How do you define dependencies for releasing new versions to service? Likely going to happen at some point when you have non-trivial changes to services.
Completely agree, that's why we instrument our releases so we can easily see what's deployed by service and environment.
> Then there is the issue of linking the Git release/tag with the corresponding changes, say from a ticketing system such as Jira. That can be helpful to communicate changes to other people within the organization and to users.
Each commit is related to a ticket, helps generate a changelog. We enforce a lot of things in each of our release. We have an internal release tool heavily inspired by shipit from Shopify. We have the concept of soft/hard checker to make sure it won't break or that you aware of what could break with the current diff.
> How do you define dependencies for releasing new versions to service? Likely going to happen at some point when you have non-trivial changes to services.
As I said we instrument our releases and can easily track how changes affects our performance/bugs.
We also try a lot not to release non-trivial changes in one big release by doing stuff like release part of the changes behind a feature flipper first or route only a part of the traffic to the new code path, ...
Then we don't have dozens of different services deployed and we're still a relatively small team (~20) so I'm pretty sure I don't have the full picture just yet :)
We also store stats in the service discovery app so versions can be promoted to "production" for a customer once the account management team has reviewed and updated their internal training.
For anyone that has begun the microservice journey, kubernetes can be intimidating but way worth it. Our original microservice infrastructure was rolled way before k8s and it's just night and day to work with now, the kubernetes team has thought of just about every edge case.

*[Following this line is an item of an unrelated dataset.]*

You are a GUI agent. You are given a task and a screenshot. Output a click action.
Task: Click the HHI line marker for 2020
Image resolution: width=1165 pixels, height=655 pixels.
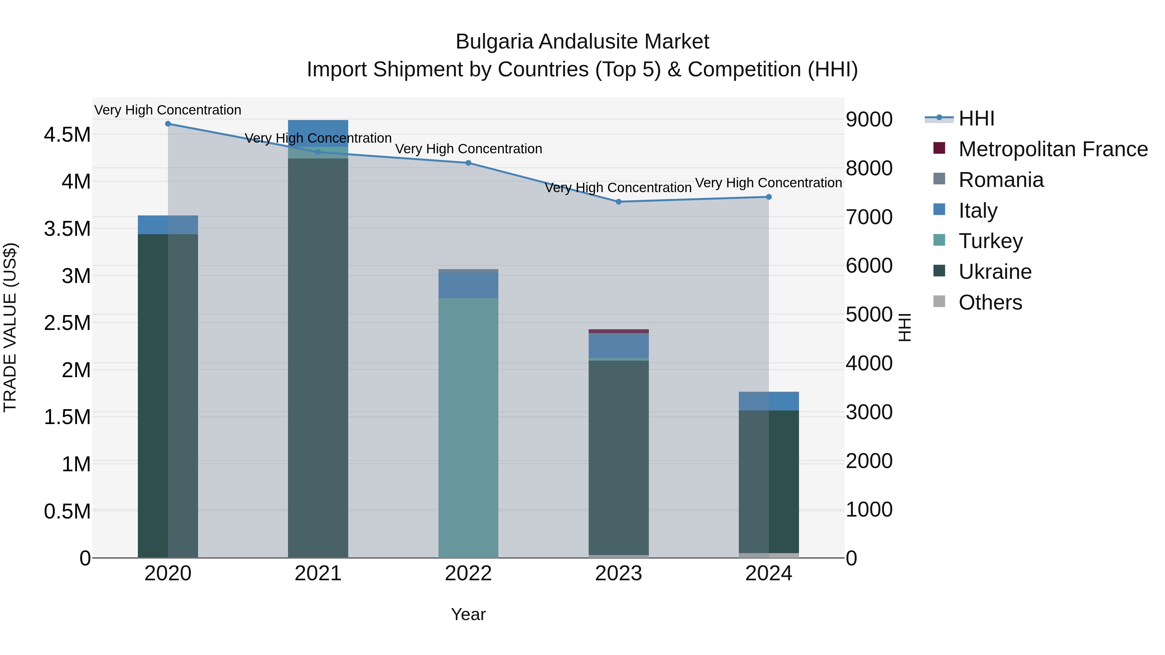tap(168, 124)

I could probably snapshot the kubernetes state to have an trail I can use to rollback to a point in time. Alternatively I thought about having CI updatemanifests in an integration repo and deploy from there, so that every change to the cluster is reflected by a commit in this repository.
- unit tests each service
- all services fan-in to a job that builds a giant tar file of source/code artefacts. This includes a metadata file that lists service versions or commit hashes
- this "candidate release" is deployed to a staging environment for automated system/acceptance testing
- it is then optionally deployed to prod once the acceptance tests have passed
We use Escape to version and deploy our microservices across environments and even relate it to the underlying infrastructure code so we can deploy our whole platform as a single unit if needs be.